Problem requirements | The word "agent" marks the lines to report; pull each of them from the listing.

Provided records |
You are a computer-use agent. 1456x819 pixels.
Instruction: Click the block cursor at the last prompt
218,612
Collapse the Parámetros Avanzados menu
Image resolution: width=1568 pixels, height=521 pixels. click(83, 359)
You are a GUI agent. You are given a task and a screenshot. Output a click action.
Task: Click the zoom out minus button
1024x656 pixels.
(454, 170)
==
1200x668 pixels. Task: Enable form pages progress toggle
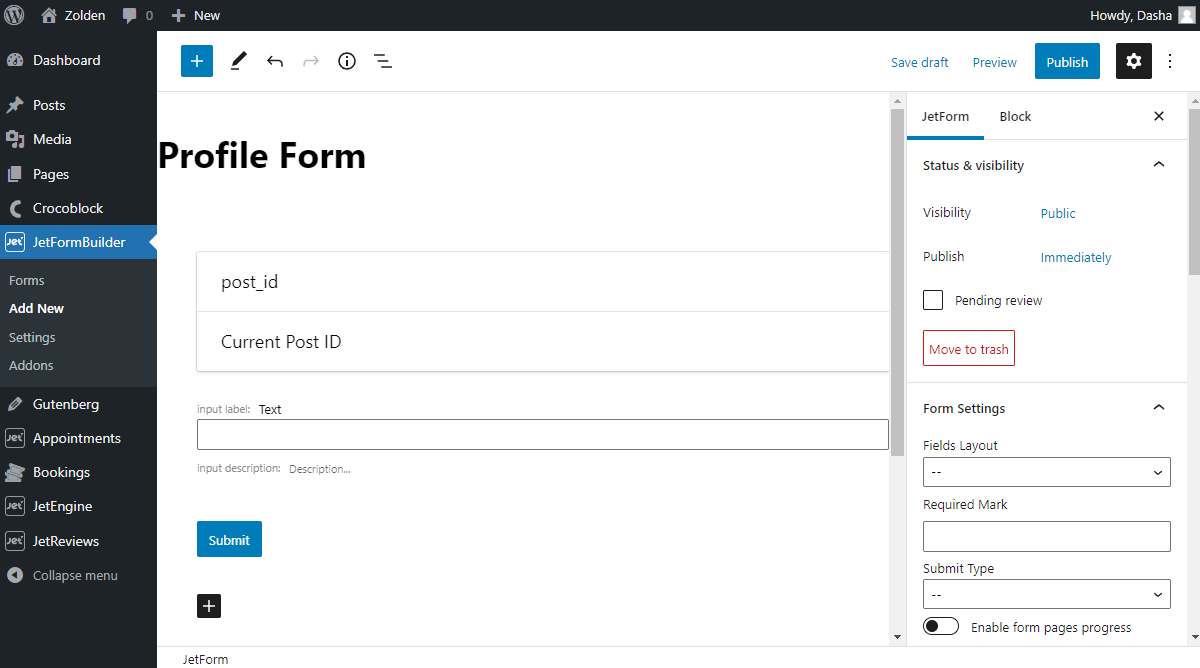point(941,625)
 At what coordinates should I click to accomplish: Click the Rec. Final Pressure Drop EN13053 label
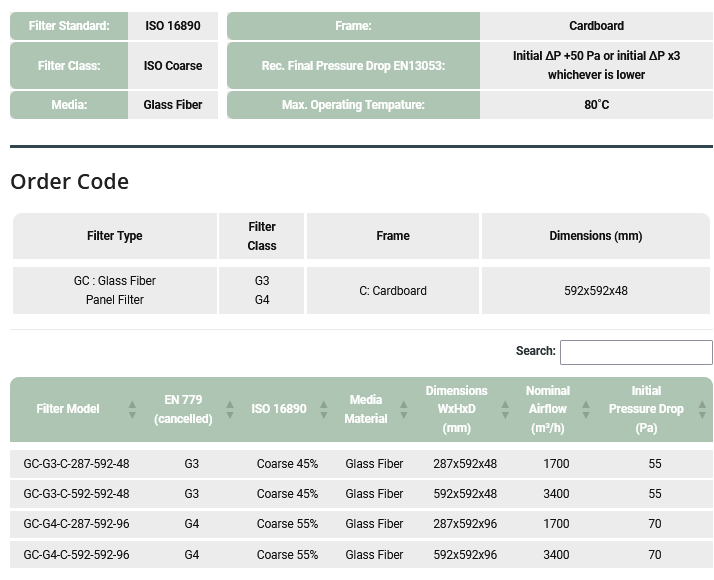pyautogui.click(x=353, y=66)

Exercise result |
You are a computer-use agent. 1456x819 pixels.
You are a GUI agent. You are given a task and a screenshot. Output a click action.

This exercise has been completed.